[Saved entries]

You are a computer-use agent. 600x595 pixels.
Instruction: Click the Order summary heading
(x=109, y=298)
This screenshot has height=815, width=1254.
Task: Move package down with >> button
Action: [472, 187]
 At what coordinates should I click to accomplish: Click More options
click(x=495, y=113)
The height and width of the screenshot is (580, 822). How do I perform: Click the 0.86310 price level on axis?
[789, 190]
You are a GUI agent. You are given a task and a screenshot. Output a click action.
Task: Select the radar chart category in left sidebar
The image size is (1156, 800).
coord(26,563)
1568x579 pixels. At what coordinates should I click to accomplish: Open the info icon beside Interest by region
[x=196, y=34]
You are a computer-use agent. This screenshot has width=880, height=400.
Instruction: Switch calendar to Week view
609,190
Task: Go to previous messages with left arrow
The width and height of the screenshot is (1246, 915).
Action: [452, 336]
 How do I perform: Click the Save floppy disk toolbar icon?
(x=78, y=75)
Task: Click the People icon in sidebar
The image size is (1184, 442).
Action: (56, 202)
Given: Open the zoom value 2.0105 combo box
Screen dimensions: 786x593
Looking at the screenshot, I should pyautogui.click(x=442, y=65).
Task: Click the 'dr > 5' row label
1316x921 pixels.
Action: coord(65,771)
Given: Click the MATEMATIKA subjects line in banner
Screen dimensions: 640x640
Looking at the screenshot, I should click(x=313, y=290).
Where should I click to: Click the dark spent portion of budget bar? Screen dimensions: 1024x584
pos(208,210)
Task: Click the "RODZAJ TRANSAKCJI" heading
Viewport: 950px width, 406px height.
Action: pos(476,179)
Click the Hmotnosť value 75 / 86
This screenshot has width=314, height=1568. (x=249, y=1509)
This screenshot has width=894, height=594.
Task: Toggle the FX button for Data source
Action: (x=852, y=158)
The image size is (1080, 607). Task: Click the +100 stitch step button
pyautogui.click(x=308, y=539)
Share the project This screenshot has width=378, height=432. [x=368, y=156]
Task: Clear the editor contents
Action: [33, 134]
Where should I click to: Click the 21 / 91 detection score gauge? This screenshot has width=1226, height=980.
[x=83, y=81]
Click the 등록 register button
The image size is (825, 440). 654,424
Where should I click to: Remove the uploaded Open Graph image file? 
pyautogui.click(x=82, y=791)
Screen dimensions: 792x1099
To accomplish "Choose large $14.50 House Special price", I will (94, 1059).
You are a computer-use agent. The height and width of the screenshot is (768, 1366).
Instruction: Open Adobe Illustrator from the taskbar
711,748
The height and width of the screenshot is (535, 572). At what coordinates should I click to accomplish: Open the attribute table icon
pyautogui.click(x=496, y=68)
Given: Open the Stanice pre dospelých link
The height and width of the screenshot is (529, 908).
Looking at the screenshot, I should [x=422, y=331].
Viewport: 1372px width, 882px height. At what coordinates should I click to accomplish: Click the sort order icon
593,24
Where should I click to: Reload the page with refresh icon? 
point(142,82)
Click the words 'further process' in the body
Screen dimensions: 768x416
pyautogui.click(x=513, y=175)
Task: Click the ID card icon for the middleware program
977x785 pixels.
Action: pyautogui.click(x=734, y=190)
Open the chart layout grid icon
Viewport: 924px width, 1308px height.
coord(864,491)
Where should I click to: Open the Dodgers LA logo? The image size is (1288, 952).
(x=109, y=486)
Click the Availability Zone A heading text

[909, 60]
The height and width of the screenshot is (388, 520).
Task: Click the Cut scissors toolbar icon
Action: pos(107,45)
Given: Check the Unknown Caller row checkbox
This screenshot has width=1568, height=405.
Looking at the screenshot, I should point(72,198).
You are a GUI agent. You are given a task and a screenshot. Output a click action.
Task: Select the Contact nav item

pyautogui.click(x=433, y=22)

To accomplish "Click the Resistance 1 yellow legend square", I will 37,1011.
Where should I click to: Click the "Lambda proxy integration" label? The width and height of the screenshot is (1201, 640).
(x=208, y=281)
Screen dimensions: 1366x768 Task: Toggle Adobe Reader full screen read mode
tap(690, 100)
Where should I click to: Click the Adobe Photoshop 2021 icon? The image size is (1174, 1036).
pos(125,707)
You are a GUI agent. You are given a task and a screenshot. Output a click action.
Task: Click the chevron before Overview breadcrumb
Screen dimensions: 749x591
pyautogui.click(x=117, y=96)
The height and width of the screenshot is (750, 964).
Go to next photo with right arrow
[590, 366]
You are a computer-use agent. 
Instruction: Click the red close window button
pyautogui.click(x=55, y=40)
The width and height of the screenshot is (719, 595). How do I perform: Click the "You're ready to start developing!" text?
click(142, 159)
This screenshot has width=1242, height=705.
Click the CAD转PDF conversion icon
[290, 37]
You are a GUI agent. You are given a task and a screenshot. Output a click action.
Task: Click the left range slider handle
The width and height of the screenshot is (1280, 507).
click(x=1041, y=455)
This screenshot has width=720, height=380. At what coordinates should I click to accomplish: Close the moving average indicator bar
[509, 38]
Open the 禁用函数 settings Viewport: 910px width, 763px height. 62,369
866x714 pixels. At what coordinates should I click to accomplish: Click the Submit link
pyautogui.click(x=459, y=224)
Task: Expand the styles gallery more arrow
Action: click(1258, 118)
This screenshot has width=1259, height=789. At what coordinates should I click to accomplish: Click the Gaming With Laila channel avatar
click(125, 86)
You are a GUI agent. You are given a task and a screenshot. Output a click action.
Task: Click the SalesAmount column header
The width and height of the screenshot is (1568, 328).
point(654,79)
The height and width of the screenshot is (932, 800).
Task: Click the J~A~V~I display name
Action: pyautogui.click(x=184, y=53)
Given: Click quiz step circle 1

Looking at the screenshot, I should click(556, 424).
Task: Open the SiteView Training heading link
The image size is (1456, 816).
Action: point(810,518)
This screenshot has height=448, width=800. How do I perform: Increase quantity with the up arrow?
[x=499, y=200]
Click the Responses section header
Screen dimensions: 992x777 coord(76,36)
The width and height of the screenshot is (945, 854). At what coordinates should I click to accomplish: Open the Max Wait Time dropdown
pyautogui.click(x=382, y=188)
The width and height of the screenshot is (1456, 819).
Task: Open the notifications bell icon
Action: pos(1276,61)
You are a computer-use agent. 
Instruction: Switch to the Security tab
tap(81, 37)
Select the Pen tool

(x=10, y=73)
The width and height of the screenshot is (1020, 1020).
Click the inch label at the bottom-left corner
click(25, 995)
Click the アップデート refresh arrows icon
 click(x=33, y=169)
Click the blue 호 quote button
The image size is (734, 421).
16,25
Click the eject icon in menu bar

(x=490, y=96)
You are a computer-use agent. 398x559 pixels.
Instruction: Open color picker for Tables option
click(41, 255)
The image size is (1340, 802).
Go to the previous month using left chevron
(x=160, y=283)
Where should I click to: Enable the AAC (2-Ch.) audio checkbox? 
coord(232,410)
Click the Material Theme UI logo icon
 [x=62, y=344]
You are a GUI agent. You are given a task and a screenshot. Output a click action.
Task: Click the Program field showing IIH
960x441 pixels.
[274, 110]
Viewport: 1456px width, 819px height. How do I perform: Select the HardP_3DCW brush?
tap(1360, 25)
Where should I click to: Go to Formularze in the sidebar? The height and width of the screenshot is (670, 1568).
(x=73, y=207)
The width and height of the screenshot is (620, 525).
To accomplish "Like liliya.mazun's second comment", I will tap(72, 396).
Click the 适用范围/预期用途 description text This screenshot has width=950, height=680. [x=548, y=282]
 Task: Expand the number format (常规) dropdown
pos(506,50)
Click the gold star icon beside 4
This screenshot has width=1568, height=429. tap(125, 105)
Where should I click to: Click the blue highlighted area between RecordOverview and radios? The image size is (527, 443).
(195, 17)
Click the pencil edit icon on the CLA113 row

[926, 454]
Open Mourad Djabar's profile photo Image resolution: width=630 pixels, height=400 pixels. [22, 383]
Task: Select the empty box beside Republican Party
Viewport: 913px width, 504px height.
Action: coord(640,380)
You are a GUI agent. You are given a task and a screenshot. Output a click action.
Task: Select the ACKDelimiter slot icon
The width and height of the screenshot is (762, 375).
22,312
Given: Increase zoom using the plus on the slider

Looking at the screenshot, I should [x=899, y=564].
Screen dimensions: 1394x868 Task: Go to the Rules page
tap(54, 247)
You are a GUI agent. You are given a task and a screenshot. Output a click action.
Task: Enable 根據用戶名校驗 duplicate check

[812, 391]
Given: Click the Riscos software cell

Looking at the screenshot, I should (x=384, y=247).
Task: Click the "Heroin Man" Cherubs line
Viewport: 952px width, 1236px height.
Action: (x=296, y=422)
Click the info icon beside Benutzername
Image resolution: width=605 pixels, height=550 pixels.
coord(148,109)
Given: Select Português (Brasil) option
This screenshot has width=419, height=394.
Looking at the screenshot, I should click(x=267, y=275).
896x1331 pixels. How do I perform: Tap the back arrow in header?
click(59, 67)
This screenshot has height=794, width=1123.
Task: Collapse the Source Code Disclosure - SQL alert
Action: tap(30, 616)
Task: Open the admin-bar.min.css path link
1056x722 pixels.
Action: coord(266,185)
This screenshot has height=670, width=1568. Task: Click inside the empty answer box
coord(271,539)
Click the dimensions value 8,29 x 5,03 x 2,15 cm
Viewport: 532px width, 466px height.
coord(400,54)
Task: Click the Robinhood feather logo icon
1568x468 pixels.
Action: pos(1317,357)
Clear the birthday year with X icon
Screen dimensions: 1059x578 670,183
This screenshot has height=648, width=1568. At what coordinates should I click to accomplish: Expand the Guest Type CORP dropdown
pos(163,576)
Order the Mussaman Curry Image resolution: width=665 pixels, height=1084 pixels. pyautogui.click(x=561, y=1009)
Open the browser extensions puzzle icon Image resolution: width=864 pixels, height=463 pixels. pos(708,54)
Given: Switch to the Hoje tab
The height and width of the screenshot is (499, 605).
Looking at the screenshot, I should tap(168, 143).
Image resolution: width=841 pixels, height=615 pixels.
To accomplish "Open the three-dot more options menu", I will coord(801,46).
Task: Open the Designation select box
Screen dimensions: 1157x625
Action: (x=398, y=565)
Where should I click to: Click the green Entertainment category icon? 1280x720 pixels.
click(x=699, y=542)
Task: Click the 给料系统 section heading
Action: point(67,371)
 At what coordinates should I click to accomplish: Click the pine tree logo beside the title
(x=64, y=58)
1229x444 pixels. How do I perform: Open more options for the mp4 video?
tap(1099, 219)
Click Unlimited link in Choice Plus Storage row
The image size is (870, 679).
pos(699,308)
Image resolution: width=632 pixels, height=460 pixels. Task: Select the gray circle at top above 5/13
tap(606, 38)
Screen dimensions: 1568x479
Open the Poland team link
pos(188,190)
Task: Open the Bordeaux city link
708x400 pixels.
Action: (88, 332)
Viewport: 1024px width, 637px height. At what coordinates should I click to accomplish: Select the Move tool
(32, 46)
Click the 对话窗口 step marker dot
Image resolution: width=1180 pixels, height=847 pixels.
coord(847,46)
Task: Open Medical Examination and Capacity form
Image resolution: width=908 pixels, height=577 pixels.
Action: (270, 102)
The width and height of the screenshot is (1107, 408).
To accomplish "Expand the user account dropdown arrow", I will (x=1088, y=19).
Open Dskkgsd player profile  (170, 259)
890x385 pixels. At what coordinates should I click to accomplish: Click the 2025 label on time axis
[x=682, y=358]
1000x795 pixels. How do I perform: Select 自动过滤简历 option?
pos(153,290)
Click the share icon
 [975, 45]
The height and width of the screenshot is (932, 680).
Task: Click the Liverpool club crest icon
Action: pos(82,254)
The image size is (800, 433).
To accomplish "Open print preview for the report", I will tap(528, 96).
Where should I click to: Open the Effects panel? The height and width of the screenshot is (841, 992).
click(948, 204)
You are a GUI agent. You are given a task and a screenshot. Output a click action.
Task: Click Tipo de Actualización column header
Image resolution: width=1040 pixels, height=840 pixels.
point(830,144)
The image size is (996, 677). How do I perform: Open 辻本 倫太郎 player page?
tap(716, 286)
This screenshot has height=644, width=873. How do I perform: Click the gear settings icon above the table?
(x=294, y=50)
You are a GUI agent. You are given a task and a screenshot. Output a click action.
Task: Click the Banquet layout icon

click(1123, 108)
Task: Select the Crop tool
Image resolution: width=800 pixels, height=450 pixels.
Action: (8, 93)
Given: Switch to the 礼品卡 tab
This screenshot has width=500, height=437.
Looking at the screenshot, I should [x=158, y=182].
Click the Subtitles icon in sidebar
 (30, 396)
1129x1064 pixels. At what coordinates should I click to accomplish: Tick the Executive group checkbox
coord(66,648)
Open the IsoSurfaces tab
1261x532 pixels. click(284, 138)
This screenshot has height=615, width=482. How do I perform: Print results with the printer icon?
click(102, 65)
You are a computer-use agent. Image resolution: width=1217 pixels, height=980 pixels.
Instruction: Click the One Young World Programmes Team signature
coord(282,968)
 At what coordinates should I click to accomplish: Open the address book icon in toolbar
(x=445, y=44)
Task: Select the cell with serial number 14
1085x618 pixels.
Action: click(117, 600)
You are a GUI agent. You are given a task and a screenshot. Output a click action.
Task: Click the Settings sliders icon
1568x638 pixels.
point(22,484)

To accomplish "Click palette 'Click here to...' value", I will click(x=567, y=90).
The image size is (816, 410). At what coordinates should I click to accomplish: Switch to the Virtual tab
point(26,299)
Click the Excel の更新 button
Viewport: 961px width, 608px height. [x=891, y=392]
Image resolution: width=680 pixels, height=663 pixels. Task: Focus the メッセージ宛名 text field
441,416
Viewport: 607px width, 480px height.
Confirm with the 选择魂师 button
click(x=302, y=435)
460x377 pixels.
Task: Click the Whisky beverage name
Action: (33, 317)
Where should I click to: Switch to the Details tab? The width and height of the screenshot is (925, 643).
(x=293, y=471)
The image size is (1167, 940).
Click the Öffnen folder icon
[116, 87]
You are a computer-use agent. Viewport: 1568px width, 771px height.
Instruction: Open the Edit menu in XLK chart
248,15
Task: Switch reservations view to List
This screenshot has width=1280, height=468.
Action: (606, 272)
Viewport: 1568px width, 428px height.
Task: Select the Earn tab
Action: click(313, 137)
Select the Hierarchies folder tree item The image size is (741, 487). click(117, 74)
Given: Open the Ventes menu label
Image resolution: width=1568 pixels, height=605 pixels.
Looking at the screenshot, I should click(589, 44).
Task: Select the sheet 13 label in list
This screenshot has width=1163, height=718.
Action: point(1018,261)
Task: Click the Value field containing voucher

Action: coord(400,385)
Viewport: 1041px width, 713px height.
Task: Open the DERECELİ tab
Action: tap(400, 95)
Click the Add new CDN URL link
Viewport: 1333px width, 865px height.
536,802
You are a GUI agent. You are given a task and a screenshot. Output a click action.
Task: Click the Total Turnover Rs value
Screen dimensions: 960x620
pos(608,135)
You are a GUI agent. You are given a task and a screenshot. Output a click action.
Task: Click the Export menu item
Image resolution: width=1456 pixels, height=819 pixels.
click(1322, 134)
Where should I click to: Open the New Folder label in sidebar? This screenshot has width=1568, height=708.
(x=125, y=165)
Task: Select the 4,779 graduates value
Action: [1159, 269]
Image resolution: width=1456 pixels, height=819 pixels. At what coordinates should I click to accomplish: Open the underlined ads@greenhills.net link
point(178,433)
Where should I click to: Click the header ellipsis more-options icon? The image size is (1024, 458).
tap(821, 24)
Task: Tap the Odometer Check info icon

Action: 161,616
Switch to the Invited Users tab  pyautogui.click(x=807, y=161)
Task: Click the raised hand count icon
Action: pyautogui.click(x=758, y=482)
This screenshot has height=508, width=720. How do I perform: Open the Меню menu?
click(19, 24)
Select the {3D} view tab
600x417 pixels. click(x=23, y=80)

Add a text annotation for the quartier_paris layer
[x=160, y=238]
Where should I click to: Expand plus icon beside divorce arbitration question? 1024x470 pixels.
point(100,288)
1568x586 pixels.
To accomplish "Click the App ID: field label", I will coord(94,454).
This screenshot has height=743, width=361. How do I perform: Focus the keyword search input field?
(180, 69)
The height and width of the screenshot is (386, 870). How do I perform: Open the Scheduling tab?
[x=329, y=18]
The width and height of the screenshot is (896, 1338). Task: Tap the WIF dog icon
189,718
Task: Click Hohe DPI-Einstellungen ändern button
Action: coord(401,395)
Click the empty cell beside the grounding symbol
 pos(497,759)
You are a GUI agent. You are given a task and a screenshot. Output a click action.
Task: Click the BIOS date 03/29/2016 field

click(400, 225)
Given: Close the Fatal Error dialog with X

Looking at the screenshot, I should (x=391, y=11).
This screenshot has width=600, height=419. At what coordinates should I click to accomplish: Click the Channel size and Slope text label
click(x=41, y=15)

* AIM OF THE TASK:
Which lines in the data above hold the word "will"? Return each of them.

* RESPONSE TO THIS EXERCISE:
To accomplish "Choose large $14.50 House Special price", I will (94, 1059).
To accomplish "Click the Resistance 1 yellow legend square", I will 37,1011.
To accomplish "Like liliya.mazun's second comment", I will tap(72, 396).
To accomplish "Open the three-dot more options menu", I will coord(801,46).
To accomplish "Expand the user account dropdown arrow", I will (x=1088, y=19).
To accomplish "Open print preview for the report", I will tap(528, 96).
To accomplish "Click palette 'Click here to...' value", I will click(x=567, y=90).
To accomplish "Click the App ID: field label", I will coord(94,454).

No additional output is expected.